Information from the military about his brother’s disappearance was initially scant, despite letters Michael and his family wrote to congressmen and other officials after he returned home. Between the documents gathered by Linnett and interviews conducted with Cambodian residents in recent years, however, Michael now believes he has enough information to make a meaningful contribution to the Khmer Rouge tribunal.
“I’d like the court to note what I did during the visit there, [as well as] the hardship that [McKinley] and the Cambodians went through,” Michael said.
Though the court has told Michael that his civil party application has been “placed on the Case File”, he has not yet been notified about whether he has been accepted. This decision is expected within the next few months.
Lyma Nguyen, one of Michael’s lawyers, said the voluminous evidentiary submission that she and co-lawyer Ny Chandy made on Michael’s behalf included witness statements, US government documents and a copy of The Disappearance of McKinley Nolan. Helen Jarvis, head of the court’s Victims Support Section, said that she could not comment directly on the chances of particular civil party applicants, but she noted that Michael’s submission was “particularly extensive in terms of the prior research that has been done”.
Linnett, who has assisted Michael in the application process, believes McKinley’s murder fits neatly into the court’s scope of investigation.
“His death falls right in, historically, with the Eastern Zone purges,” Linnett said.
Michael’s submission, Jarvis said, is one of 280 complaints or civil party applications that the court has received from abroad, most of which have come from Cambodian-Americans.
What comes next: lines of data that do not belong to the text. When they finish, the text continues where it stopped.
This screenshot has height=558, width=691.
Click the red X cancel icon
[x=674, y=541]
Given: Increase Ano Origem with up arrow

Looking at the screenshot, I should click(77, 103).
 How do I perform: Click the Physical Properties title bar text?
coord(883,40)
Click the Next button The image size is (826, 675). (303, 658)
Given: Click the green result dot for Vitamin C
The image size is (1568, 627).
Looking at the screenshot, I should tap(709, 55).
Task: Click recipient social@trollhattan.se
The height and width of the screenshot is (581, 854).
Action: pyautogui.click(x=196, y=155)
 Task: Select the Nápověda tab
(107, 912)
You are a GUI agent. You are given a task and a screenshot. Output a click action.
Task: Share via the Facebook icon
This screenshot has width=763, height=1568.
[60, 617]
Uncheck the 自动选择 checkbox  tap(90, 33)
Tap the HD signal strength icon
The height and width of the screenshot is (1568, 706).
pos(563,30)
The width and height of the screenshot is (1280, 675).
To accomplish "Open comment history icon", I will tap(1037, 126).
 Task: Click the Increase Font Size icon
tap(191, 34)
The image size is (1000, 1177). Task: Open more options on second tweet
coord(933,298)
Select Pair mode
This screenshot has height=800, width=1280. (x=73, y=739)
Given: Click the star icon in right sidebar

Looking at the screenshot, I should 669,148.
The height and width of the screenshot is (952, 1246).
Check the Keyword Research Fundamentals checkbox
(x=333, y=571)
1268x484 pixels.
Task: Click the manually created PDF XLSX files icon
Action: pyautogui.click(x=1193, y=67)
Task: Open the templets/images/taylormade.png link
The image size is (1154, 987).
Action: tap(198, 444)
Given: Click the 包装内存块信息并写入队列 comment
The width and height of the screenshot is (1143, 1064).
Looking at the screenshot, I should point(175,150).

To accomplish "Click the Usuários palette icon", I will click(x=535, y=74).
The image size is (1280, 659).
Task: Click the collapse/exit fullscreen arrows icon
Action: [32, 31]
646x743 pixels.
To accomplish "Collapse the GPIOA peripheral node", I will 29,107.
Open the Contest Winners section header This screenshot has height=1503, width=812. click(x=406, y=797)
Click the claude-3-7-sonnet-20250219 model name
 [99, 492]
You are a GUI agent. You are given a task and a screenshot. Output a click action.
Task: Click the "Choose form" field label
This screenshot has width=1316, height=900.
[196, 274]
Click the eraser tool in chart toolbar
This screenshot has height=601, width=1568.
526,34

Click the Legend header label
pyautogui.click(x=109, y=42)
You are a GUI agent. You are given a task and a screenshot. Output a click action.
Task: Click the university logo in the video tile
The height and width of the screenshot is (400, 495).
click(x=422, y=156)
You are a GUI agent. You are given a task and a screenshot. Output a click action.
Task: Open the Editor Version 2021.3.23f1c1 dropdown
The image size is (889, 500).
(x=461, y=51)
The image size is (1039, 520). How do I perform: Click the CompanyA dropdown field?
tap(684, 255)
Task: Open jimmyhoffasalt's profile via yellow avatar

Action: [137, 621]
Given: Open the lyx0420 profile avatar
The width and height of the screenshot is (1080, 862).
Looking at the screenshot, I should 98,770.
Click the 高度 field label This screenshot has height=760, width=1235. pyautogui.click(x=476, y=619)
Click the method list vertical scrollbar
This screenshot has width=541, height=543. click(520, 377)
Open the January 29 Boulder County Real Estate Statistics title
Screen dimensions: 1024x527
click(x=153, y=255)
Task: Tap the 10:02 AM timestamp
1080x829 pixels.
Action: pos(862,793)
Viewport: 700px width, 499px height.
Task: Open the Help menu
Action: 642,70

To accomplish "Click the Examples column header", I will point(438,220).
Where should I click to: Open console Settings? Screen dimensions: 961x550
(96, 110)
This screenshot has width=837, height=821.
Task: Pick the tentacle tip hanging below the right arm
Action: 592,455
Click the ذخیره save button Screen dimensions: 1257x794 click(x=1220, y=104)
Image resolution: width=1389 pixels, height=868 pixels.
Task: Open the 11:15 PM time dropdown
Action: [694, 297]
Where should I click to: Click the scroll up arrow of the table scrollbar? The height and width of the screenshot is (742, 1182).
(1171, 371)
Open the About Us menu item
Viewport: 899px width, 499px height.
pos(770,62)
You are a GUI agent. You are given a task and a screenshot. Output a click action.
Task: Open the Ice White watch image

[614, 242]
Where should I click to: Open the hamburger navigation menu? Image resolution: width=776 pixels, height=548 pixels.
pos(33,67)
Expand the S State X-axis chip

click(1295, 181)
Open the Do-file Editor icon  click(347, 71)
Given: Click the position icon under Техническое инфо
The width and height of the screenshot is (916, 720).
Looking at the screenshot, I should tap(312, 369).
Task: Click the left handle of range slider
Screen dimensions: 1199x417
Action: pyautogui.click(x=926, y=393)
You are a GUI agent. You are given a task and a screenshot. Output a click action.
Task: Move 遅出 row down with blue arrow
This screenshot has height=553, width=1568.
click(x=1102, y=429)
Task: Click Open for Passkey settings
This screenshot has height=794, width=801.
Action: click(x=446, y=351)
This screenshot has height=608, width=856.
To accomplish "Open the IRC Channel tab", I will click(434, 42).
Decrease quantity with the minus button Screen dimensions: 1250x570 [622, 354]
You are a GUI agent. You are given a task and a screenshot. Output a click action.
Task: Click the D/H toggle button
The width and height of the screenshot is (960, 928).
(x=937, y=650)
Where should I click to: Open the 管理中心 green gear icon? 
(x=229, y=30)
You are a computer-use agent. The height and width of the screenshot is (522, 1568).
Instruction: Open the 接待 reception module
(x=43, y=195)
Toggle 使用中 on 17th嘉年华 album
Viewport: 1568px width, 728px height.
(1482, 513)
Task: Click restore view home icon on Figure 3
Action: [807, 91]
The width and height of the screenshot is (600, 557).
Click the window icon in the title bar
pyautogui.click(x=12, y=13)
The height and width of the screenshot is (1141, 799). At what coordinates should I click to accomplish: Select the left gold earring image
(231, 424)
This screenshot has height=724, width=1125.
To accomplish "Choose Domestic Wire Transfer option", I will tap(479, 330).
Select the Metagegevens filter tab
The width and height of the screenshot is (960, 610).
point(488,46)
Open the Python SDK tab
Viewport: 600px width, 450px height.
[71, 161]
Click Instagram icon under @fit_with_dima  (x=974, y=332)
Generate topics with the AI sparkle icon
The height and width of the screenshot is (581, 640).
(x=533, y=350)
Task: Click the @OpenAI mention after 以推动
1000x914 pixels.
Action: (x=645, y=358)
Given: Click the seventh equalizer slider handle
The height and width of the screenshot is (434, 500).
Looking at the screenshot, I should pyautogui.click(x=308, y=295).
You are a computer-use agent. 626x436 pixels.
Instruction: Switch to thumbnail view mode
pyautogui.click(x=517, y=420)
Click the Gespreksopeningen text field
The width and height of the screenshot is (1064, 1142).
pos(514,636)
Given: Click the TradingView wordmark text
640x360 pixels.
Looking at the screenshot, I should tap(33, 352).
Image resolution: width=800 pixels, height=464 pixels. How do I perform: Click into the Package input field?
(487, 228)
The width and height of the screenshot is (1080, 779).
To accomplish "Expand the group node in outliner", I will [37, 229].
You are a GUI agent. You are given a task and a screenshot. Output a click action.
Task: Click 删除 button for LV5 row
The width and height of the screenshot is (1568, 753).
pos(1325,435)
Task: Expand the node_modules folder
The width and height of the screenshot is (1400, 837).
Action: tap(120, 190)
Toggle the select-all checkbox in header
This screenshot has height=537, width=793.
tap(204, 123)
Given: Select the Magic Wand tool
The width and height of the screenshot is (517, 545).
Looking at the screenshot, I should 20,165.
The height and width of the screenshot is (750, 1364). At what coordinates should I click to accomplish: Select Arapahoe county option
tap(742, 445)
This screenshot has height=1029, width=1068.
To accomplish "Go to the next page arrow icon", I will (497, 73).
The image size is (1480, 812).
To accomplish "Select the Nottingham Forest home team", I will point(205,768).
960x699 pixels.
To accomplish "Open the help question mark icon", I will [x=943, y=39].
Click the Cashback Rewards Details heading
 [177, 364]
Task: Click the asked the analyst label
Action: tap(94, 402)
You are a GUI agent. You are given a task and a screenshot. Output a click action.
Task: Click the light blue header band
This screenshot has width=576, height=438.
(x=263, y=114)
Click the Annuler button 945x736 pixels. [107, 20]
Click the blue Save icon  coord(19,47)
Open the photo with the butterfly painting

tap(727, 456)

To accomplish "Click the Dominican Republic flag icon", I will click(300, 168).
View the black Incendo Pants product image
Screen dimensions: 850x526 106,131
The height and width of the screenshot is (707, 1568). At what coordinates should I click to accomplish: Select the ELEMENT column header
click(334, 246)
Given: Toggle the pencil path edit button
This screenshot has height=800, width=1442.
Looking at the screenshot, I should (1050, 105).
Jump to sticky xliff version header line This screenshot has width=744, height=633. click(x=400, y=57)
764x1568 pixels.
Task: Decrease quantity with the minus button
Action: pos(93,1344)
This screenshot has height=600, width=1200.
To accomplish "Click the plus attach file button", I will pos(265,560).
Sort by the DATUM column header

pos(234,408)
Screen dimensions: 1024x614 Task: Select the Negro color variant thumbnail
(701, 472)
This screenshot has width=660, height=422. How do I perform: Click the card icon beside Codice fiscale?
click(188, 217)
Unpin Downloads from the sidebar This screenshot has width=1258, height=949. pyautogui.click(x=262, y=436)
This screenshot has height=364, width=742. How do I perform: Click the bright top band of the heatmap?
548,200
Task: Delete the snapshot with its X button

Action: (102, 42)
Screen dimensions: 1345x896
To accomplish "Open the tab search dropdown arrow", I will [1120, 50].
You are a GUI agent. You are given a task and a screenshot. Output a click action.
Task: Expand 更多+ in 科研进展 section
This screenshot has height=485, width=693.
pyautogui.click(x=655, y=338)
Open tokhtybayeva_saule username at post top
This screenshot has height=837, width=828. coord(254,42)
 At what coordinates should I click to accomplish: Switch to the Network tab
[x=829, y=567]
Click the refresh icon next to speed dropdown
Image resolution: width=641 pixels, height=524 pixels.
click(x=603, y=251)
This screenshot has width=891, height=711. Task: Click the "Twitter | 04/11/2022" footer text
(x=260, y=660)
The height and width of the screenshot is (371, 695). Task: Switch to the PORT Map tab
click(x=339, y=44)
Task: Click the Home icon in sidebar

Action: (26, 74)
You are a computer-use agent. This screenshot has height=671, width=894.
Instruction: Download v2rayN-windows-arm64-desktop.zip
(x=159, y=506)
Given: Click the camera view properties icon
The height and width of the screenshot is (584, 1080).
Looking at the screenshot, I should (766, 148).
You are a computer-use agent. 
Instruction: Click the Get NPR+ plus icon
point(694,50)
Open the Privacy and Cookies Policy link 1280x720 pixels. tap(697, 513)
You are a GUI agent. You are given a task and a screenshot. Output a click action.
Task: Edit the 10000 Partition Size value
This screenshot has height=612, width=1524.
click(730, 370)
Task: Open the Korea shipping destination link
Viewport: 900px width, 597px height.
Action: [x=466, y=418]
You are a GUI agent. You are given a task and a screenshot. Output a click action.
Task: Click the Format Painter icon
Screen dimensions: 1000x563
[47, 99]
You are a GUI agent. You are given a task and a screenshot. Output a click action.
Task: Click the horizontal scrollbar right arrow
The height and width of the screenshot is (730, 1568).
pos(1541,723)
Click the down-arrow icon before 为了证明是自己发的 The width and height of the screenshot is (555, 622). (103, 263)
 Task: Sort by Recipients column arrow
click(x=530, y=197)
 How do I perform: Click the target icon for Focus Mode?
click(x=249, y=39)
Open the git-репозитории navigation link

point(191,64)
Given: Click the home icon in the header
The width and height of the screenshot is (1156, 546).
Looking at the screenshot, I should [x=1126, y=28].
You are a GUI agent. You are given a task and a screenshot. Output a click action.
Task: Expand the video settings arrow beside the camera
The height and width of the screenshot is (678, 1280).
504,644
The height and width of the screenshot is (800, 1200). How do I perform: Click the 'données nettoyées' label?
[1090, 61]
Although no complaint is more significant than any other, Jarvis said the international interest “gives a depth or a breadth to the case”.
As with all other victims, Nguyen said, Michael “is playing a part in rebuilding remnants of history that may have been easily lost or forgotten”.
“Michael’s quest to discover the fate of his brother is a demonstration of the need for victims to ‘find out’, to ‘know’ before any closure can be obtained, if it can be obtained at all,” she said.
Michael, who battled drugs and alcohol during the years of grief that followed McKinley’s disappearance, says he doubts that he will ever obtain true closure. All these decades later, however, he said this week that he remains committed to carrying out his “mission” on behalf of his brother.
“I still feel in some ways helpless,” he said. “I still feel in some ways good, as well, that we’re still trying to shed some light on what happened.”